Long before there was a Temple, and before Jerusalem, there was the Ophel hill. Tombs dating to 3200 BC have been found on the Ophel hill, which was to become David's city, but no traces of habitations have been discovered, no signs of urban life. To the west the land of Canaan fell away to the Mediterranean coastal plain, an avenue of trade, and to the east was the Jordan river valley, where even then stood Jericho, one of the oldest cities in the world. But few people lived in these highlands of Judah in the region of the Ophel hill. Jerusalem, which was to assume such significance for the Jewish, Christian and Muslim worlds, began as a remote mountain site off the beaten track.
Nevertheless, some settlers were attracted to the Ophel hill for the natural protection that it offered and because of the Gihon Spring, which flowed from its eastern flank, so that by the end of the nineteenth century BC the hill was encircled by a defensive wall, a fortress was constructed at its northern end, and houses built on artificial terraces climbing up the slopes of the citadel. By now the Egyptians knew of its existence; among the names of nineteen Canaanite cities which have been found inscribed on Twelfth Dynasty potsherds is one called Rushalimum, meaning ‘founded by Shalem'. Hills and mountains in the ancient Middle East were associated with the divine because they reached into the sky, and Shalem, who was a Syrian god identified with the setting sun or with the evening star, had chosen to manifest himself on the Ophel hill. From the moment of its foundation, Jerusalem was a sacred place.

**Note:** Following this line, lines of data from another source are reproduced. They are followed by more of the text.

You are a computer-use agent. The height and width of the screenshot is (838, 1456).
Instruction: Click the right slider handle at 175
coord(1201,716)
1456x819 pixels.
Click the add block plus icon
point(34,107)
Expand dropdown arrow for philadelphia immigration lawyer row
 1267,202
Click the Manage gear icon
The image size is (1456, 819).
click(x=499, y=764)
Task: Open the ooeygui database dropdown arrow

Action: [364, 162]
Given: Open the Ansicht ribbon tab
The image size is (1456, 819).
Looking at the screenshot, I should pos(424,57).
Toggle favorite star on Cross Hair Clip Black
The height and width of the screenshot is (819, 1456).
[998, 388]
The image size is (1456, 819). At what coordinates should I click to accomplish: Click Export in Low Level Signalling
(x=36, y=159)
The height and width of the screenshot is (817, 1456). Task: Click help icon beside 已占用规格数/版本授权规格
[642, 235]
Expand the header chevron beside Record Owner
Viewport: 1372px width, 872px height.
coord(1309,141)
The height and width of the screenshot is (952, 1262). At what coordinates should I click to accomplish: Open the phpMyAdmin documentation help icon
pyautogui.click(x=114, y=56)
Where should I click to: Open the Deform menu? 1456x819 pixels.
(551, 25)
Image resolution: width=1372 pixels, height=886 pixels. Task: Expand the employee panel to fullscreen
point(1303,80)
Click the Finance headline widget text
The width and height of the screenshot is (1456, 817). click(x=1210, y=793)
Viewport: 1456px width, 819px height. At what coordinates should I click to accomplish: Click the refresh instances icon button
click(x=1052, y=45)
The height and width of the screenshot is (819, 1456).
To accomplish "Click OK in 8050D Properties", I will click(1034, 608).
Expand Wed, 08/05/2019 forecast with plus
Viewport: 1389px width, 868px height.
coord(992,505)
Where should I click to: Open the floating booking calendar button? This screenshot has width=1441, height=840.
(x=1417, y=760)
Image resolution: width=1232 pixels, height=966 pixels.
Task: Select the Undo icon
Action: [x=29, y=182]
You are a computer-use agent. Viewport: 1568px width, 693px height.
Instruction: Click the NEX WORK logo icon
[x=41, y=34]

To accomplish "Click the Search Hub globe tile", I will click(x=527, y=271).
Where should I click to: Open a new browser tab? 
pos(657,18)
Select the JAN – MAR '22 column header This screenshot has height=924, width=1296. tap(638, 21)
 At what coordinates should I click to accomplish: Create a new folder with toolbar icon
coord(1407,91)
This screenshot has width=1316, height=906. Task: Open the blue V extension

Six hundred years later, in about 1200 BC, Jerusalem was in the hands of the Jebusites, a people who had recently settled in Canaan. These were turbulent times, marked by dramatic climate change and the vast migration of the Sea Peoples who originated somewhere beyond the Black Sea and irrupted southwards through Asia Minor, the Middle East, the Mediterranean and even as far as the shores of Libya and Egypt. In the course of the Sea People's disruptive wanderings entire civilisations were overthrown, including the Mycenaeans of Greece and the Hittites, whose empire had extended over Asia Minor and most of Syria. The Jebusites were probably remnants of the Hittite empire who sought refuge in the highlands of Judah, even as the Philistines, who were probably Sea Peoples beaten back from Egypt, settled along the coastal lowlands of Canaan. But at the same time another people were establishing themselves in the highlands of Canaan: the feraelites, whose tribes soon encircled Jebusite Jerusalem.